Леночка, с такими-то глазами (не говоря уже про ножки и бюст), по амплуа была героиня. И у нее тоже была трудная судьба. Вернее, не трудная, а просто не слишком легкая. Так всегда бывает, когда девочка вырастает сразу и умненькой, и красивой. И понимает — сколько зла вокруг, сколько зла! С работой, впрочем, складывалось довольно удачно. Звезд с неба никаких не было, но на уровне М-ского театра Леночка довольно быстро заняла свою нишу и прочно утвердилась вторым номером после престарелой примы Полянской. Стоит ли говорить, что театральные дамы ее не любили? Наверное, нет. И если бы им выпал случай, не преминули бы устроить так, чтобы эта смазливая выскочка потеряла позиции. Вот только случай не подворачивался. Чего только ни делали: звонили перед генеральной репетицией и врали, что она перенесена на полтора часа, аккуратненько подпарывали под мышками узкие театральные наряды, чтобы при любом неосторожном движении те поползли бы по швам прямо во время спектакля, и однажды подсыпали молотого черного перца в грим — то-то был скандал. Виновных так и не вычислили, но с тех пор Леночка была всегда настороже и никому, никому в театральном мире не доверяла. Даже новому молодому режиссеру, который ей явно симпатизировал и все чаще давал первые роли, приводя тем самым престарелую приму Полянскую в холодное бешенство.

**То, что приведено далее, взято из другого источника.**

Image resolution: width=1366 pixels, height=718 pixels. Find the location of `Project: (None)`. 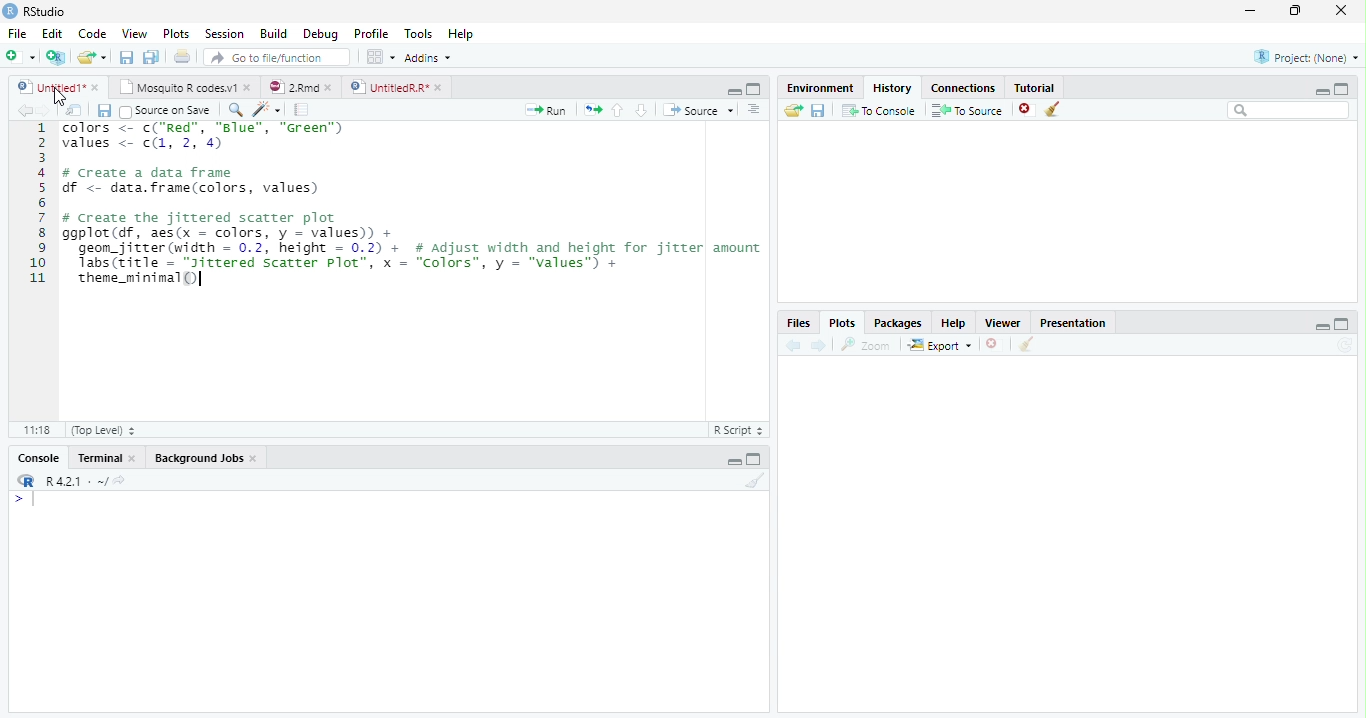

Сначала котенка звали Мурзиком. Леночка поселила его в гримерке, в картонной коробке из-под новых зимних сапог, купленных на распродаже. В коробку настелили ненужных тряпочек, взятых в пошивочной с боем, поскольку тамошние обитательницы были по-крестьянски прижимисты и никогда ничего не выбрасывали. Старую пластиковую кювету под лоточек Леонид Ильич выдал лично и лично заполнил газетными обрывками. Леночка теперь целыми днями пропадала в театре, даже когда у нее не было ни спектаклей, ни репетиций, и выкармливала приемыша из пипетки полупроцентным молоком. Через несколько дней Мурзик открыл глаза — и они оказались тоже голубые, как небо и как новое бархатное платье престарелой примы Полянской, которое по произволу заказчицы вышло слишком узким и туго обтягивало расплывшийся торс, подчеркивая вовсе не талию, как думала сама Полянская, а две глубокие жировые складки.

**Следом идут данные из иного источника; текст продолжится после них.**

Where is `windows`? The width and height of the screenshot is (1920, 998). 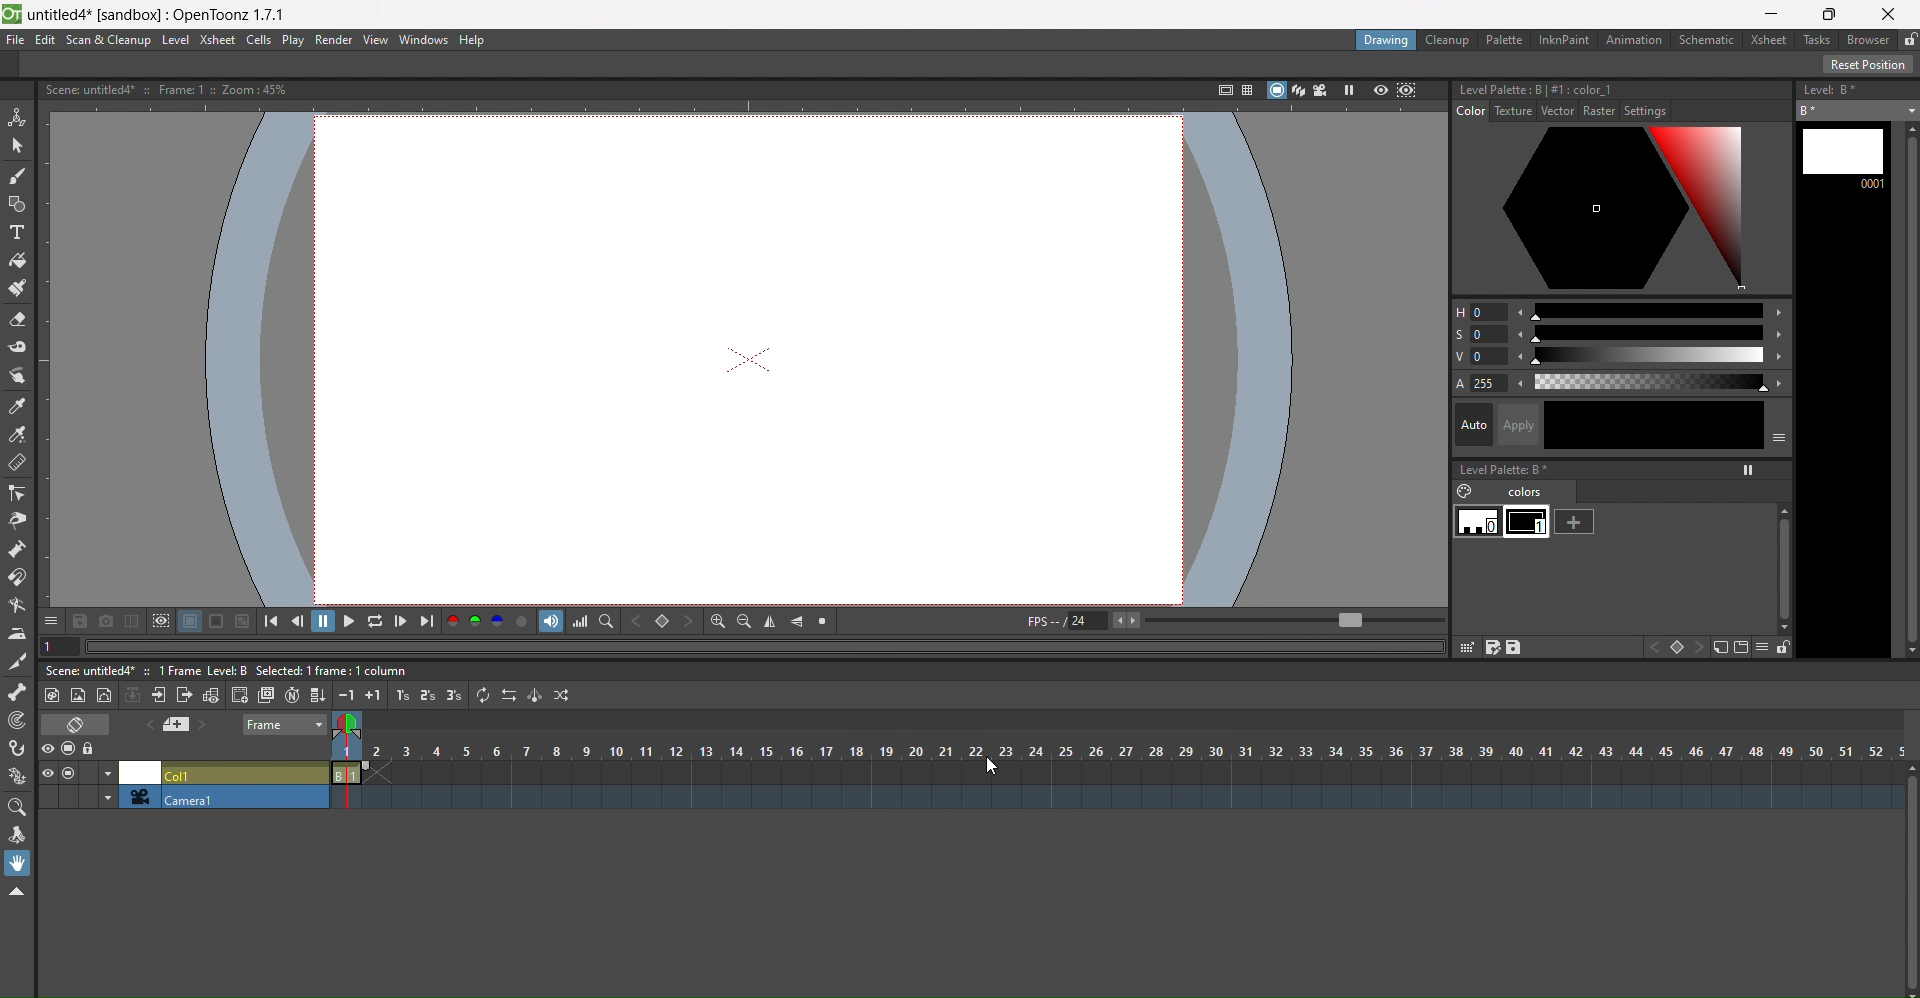 windows is located at coordinates (426, 40).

Покормив Мурзика, пищащего и неловкого, Леночка осторожно вычерпывала его из коробки под пузико и высаживала в кювету, и уж не выпускала, пока не сделает свои дела. А он переминался, шурша обрывками желтых сплетен и политических новостей, и вместо того чтобы спокойно погадить, все норовил убить и съесть эти громкие подвижные бумажки. Это было забавно. Записывали даже на камеру. Мурзика в театре полюбили.